§ **EXERCISE DIRECTIONS**
Return every line of the records, exact and in full, until you have returned the line with "[Linkedin] (385, 782)", and include none of the pictures.

Records from a dataset
#####
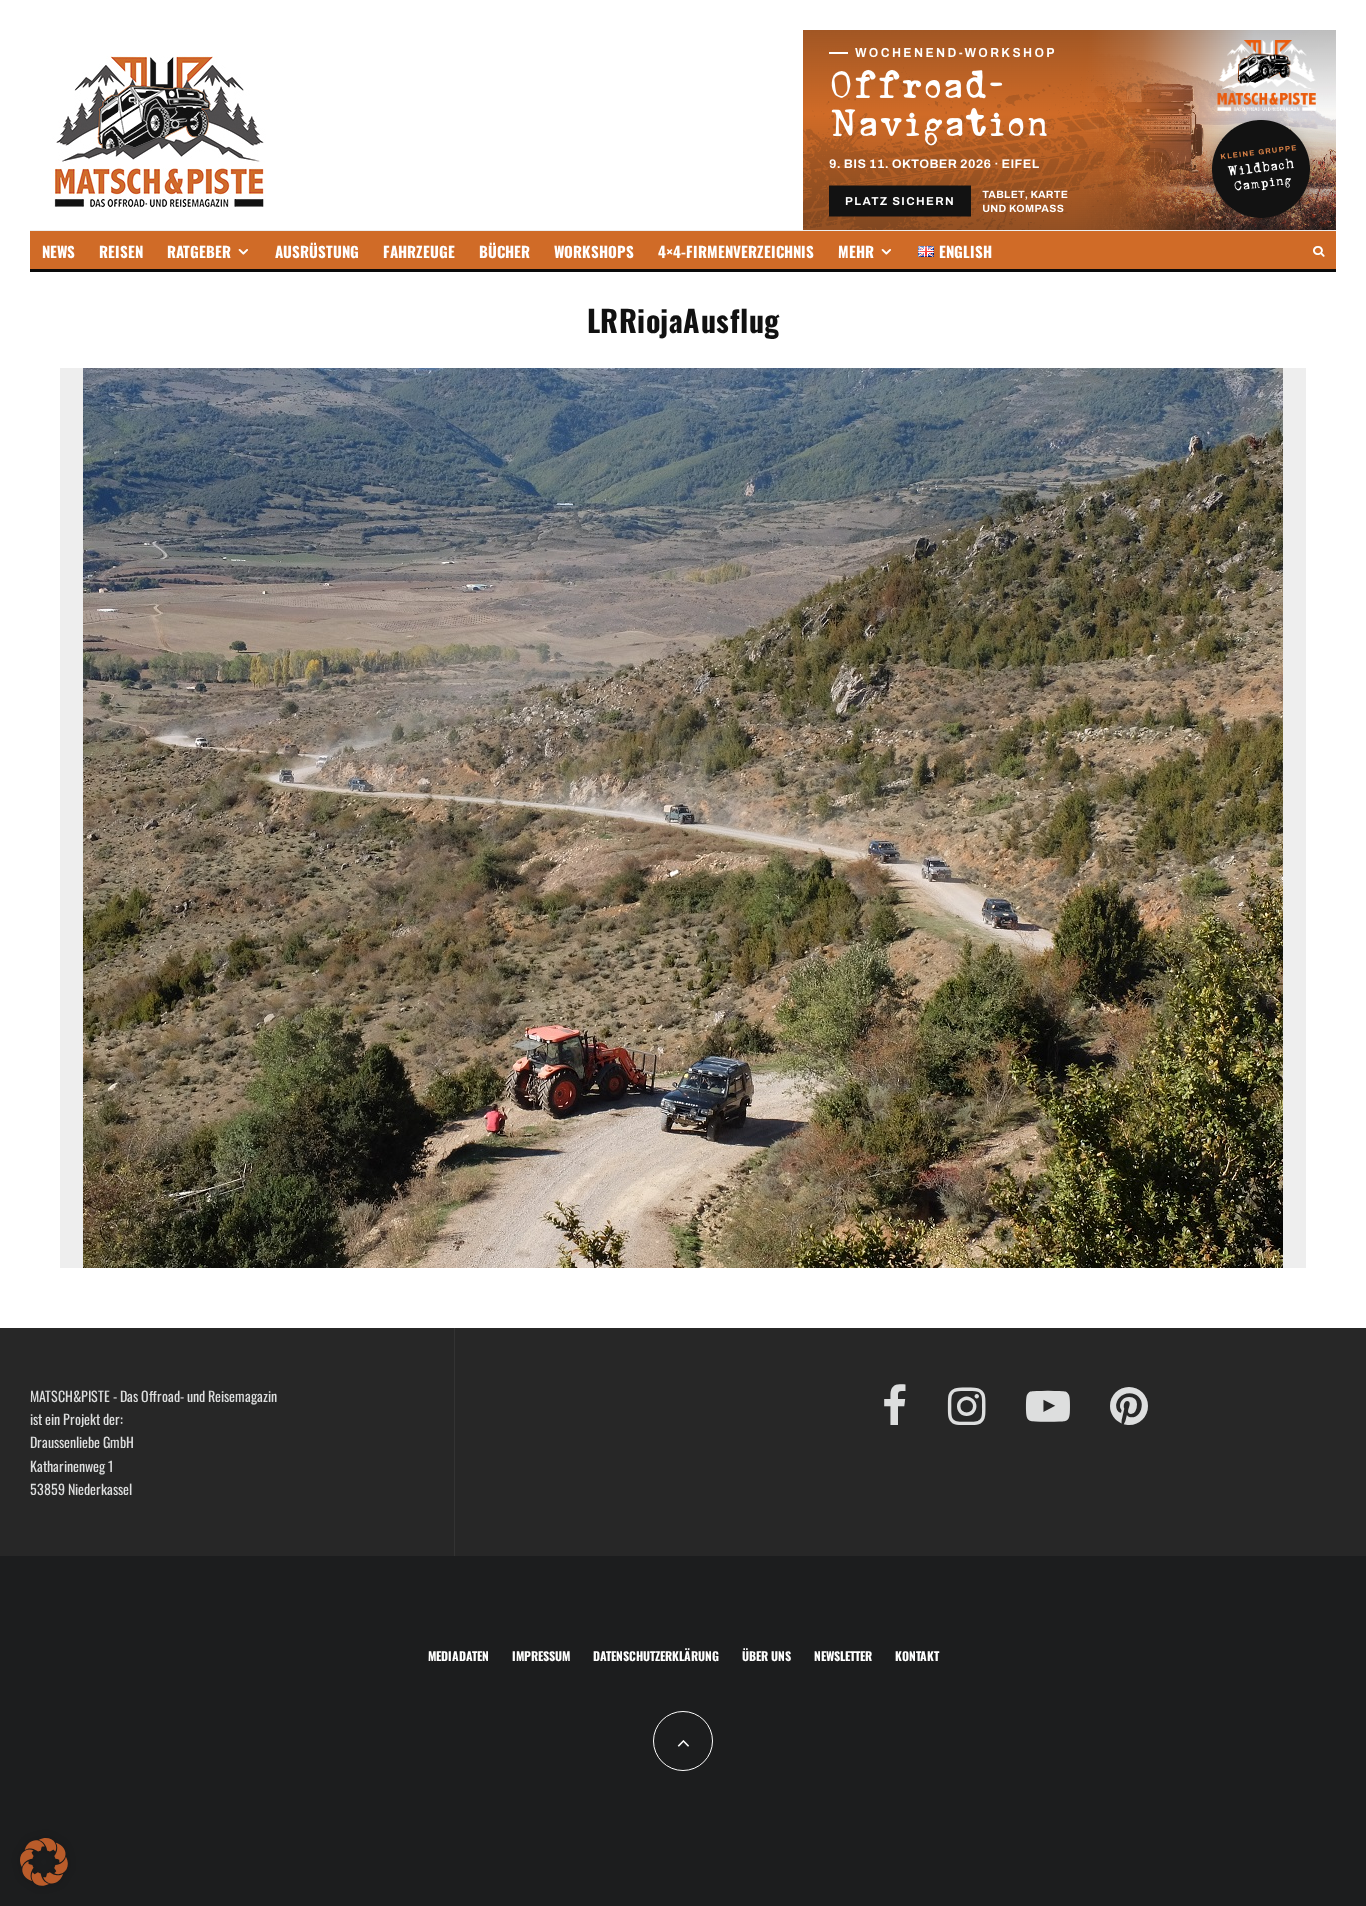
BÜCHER (504, 251)
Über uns (766, 1655)
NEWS (58, 251)
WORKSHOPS (594, 251)
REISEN (121, 251)
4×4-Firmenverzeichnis (736, 251)
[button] (44, 1862)
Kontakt (917, 1655)
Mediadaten (458, 1655)
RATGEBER (199, 251)
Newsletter (843, 1655)
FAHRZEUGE (419, 251)
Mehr (856, 251)
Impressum (541, 1655)
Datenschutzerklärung (656, 1655)
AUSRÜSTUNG (317, 251)
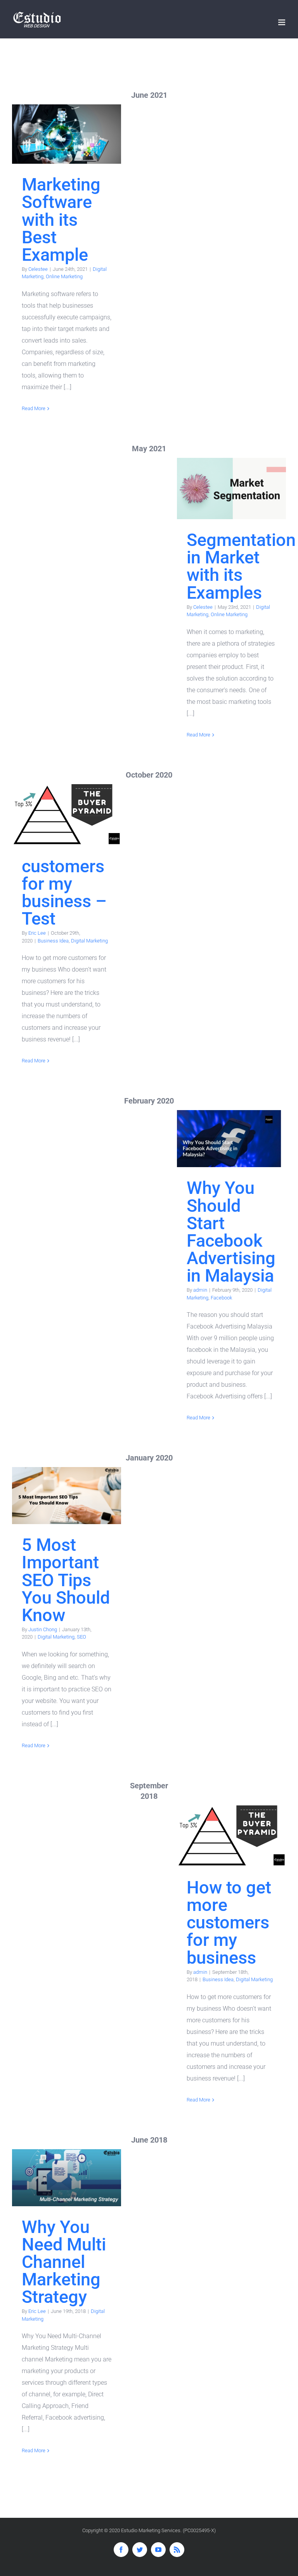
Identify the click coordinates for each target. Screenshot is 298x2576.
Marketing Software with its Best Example (66, 134)
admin (200, 1290)
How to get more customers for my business (231, 1836)
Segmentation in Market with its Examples (231, 489)
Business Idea (53, 941)
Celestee (38, 269)
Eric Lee (37, 933)
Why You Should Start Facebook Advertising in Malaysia (231, 1139)
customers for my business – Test (66, 815)
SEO (81, 1637)
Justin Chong (42, 1629)
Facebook (221, 1298)
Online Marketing (64, 276)
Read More (33, 408)
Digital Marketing (89, 941)
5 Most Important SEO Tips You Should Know (66, 1496)
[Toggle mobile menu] (282, 22)
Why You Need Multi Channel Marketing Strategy (66, 2178)
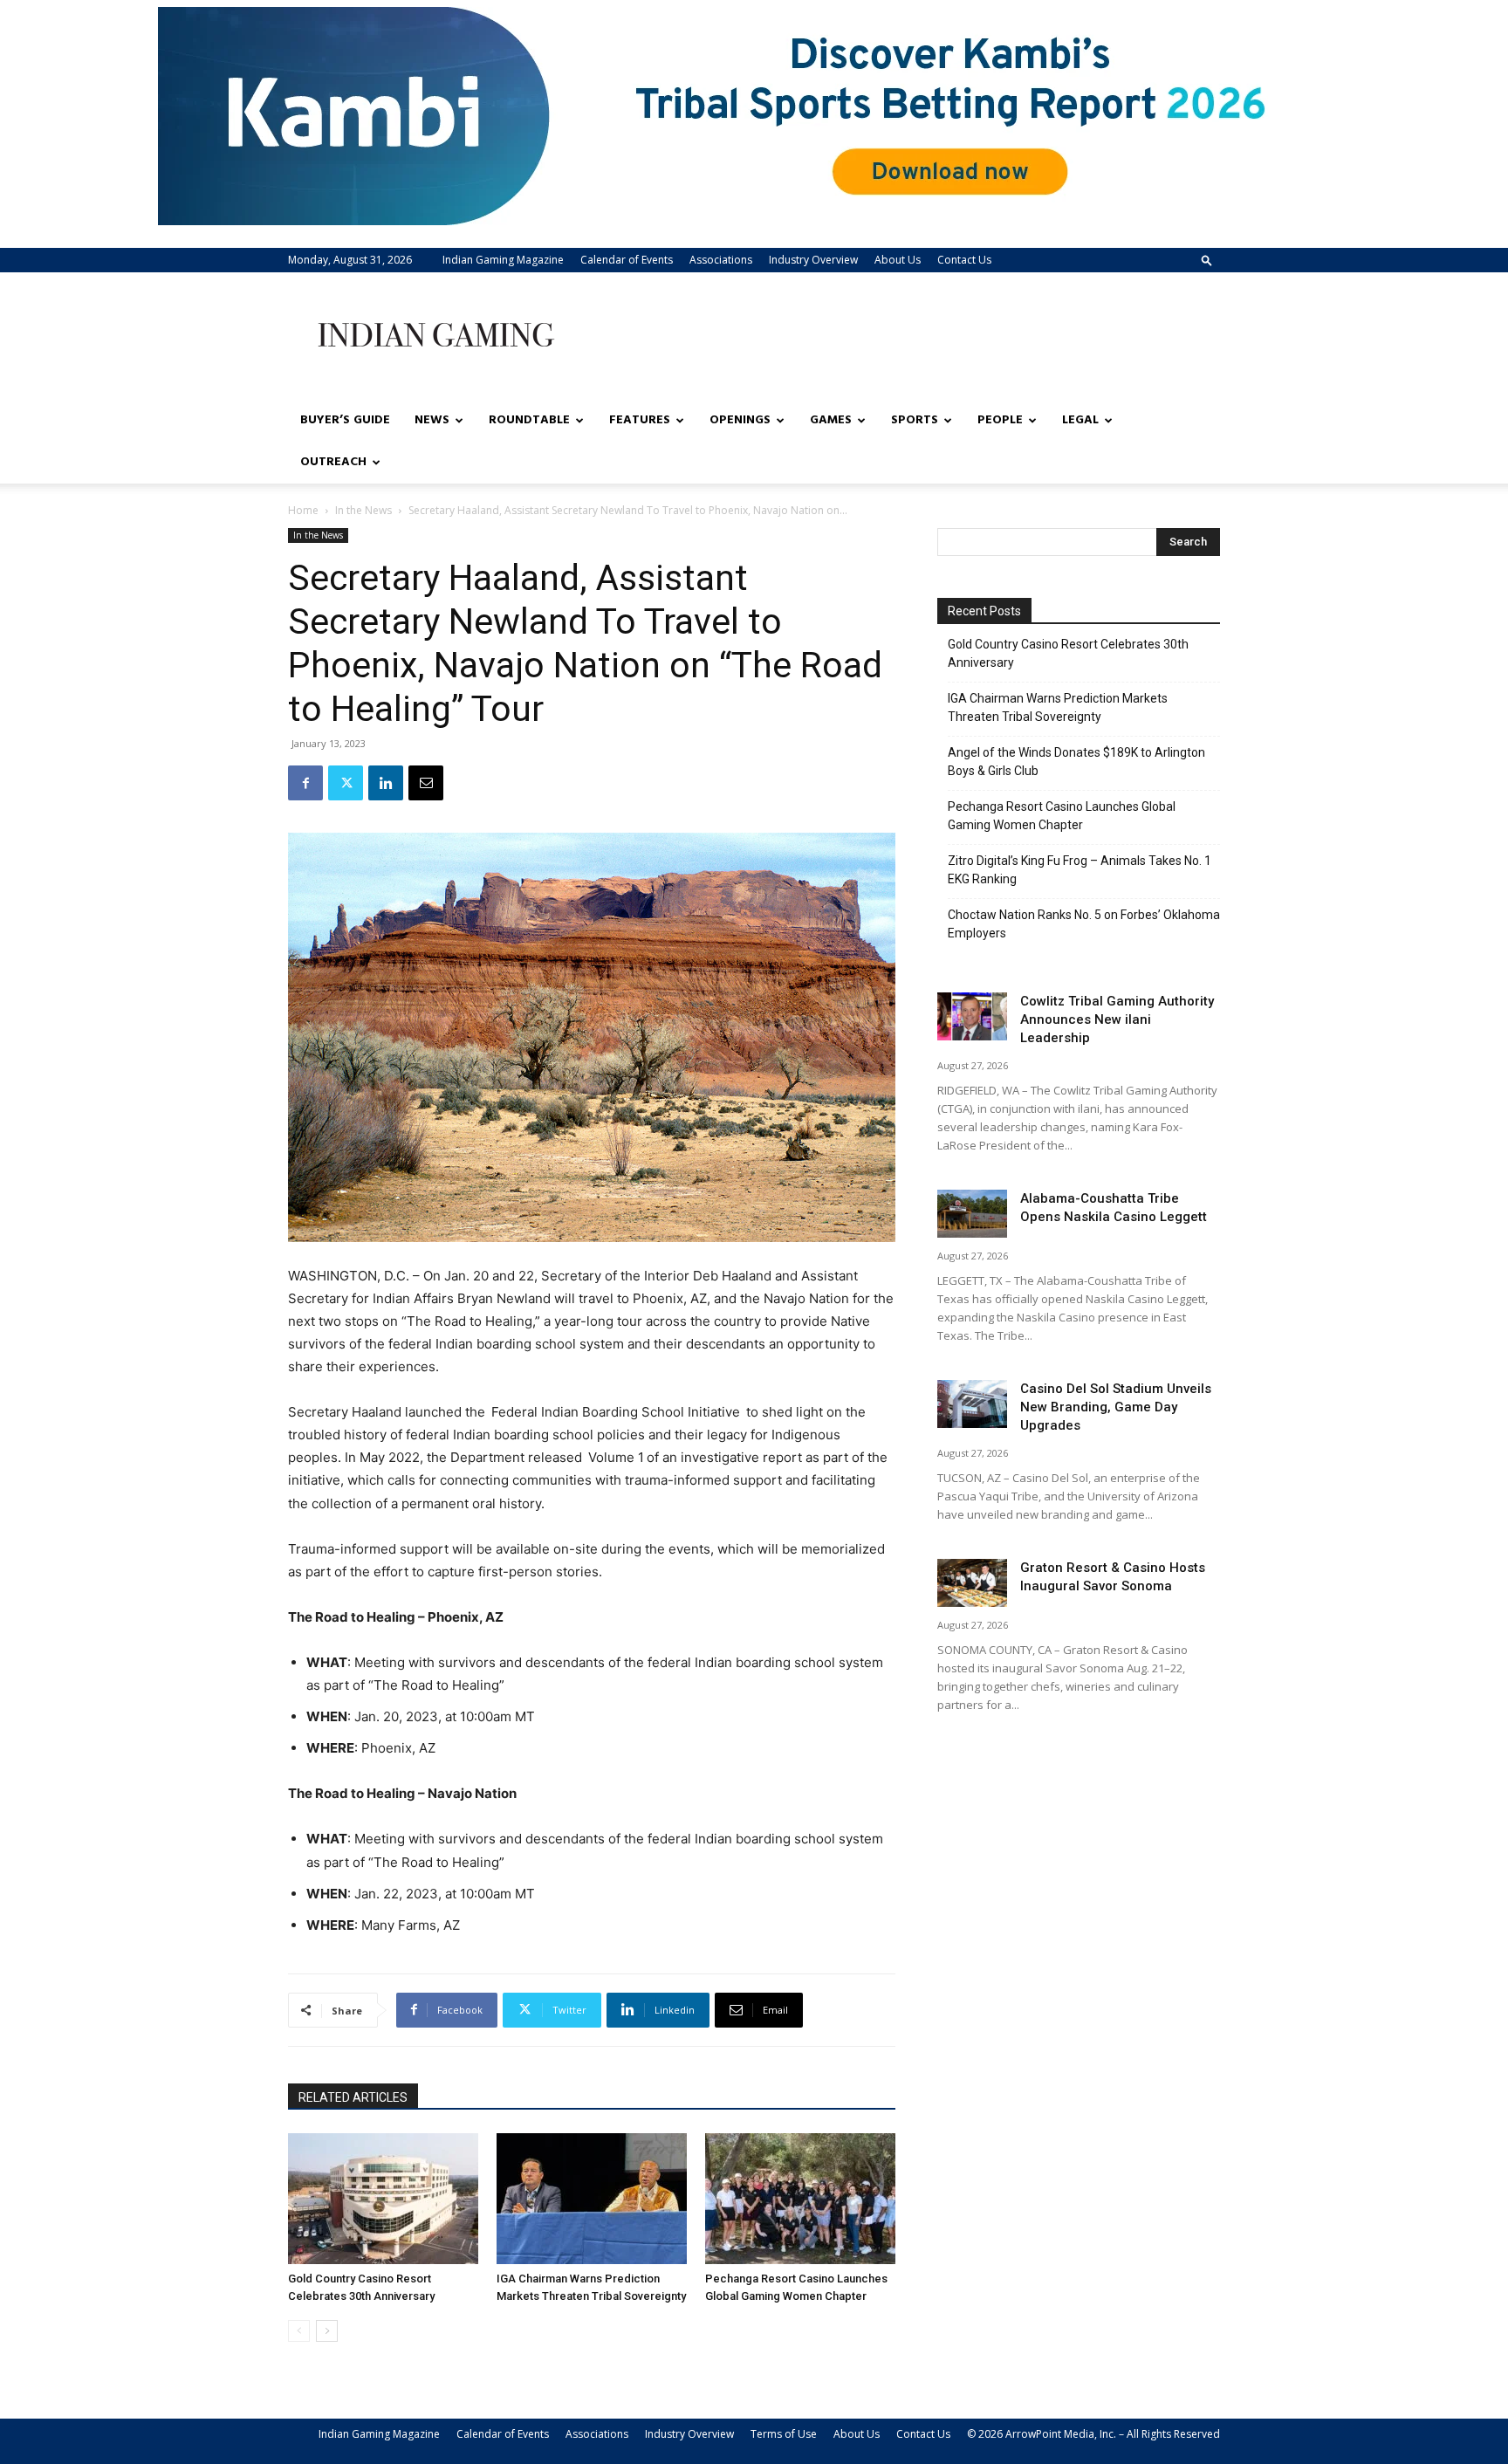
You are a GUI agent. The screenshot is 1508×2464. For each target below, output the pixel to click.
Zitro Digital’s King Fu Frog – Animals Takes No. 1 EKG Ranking (1079, 870)
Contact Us (964, 259)
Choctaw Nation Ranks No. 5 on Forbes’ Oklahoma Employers (1084, 924)
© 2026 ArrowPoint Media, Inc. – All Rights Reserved (1093, 2433)
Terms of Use (784, 2433)
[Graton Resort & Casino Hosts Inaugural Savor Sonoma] (972, 1583)
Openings (740, 420)
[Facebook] (305, 782)
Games (831, 420)
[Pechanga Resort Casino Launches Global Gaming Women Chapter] (800, 2198)
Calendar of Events (626, 259)
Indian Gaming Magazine (503, 259)
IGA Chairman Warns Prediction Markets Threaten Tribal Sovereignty (1058, 707)
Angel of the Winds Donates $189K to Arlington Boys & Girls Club (1076, 761)
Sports (914, 420)
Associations (720, 259)
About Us (897, 259)
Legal (1080, 420)
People (1000, 420)
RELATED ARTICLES (353, 2097)
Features (639, 420)
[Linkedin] (385, 782)
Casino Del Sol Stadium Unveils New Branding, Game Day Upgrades (1115, 1407)
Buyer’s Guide (345, 420)
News (432, 420)
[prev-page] (299, 2331)
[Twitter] (345, 782)
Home (303, 510)
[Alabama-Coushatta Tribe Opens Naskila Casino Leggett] (972, 1214)
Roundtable (529, 420)
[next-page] (327, 2331)
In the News (363, 510)
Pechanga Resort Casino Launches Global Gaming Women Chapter (1062, 816)
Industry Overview (813, 259)
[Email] (425, 782)
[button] (1207, 259)
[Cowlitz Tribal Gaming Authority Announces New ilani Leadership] (972, 1016)
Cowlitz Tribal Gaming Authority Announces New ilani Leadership (1117, 1019)
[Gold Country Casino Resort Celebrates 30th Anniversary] (383, 2198)
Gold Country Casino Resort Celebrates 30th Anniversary (1068, 653)
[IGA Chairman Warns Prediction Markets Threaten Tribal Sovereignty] (592, 2198)
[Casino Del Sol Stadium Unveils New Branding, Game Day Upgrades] (972, 1404)
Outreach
#####
§ **EXPECTED ANSWER**
BÜCHER (504, 251)
Über uns (766, 1655)
NEWS (58, 251)
WORKSHOPS (594, 251)
REISEN (121, 251)
4×4-Firmenverzeichnis (736, 251)
[button] (44, 1862)
Kontakt (917, 1655)
Mediadaten (458, 1655)
RATGEBER (199, 251)
Newsletter (843, 1655)
FAHRZEUGE (419, 251)
Mehr (856, 251)
Impressum (541, 1655)
Datenschutzerklärung (656, 1655)
AUSRÜSTUNG (317, 251)
Identify the click coordinates for each target. Screenshot is 298x2576.
Marketing Software with its Best Example (66, 134)
admin (200, 1290)
How to get more customers for my business (231, 1836)
Segmentation in Market with its Examples (231, 489)
Business Idea (53, 941)
Celestee (38, 269)
Eric Lee (37, 933)
Why You Should Start Facebook Advertising in Malaysia (231, 1139)
customers for my business – Test (66, 815)
SEO (81, 1637)
Justin Chong (42, 1629)
Facebook (221, 1298)
Online Marketing (64, 276)
Read More (33, 408)
Digital Marketing (89, 941)
5 Most Important SEO Tips You Should Know (66, 1496)
[Toggle mobile menu] (282, 22)
Why You Need Multi Channel Marketing Strategy (66, 2178)
You are a GUI agent. The screenshot is 1508×2464. For each target below, output the pixel to click.
Zitro Digital’s King Fu Frog – Animals Takes No. 1 EKG Ranking (1079, 870)
Contact Us (964, 259)
Choctaw Nation Ranks No. 5 on Forbes’ Oklahoma Employers (1084, 924)
© 2026 ArrowPoint Media, Inc. – All Rights Reserved (1093, 2433)
Terms of Use (784, 2433)
[Graton Resort & Casino Hosts Inaugural Savor Sonoma] (972, 1583)
Openings (740, 420)
[Facebook] (305, 782)
Games (831, 420)
[Pechanga Resort Casino Launches Global Gaming Women Chapter] (800, 2198)
Calendar of Events (626, 259)
Indian Gaming Magazine (503, 259)
IGA Chairman Warns Prediction Markets Threaten Tribal Sovereignty (1058, 707)
Angel of the Winds Donates $189K to Arlington Boys & Girls Club (1076, 761)
Sports (914, 420)
Associations (720, 259)
About Us (897, 259)
Legal (1080, 420)
People (1000, 420)
RELATED ARTICLES (353, 2097)
Features (639, 420)
[Linkedin] (385, 782)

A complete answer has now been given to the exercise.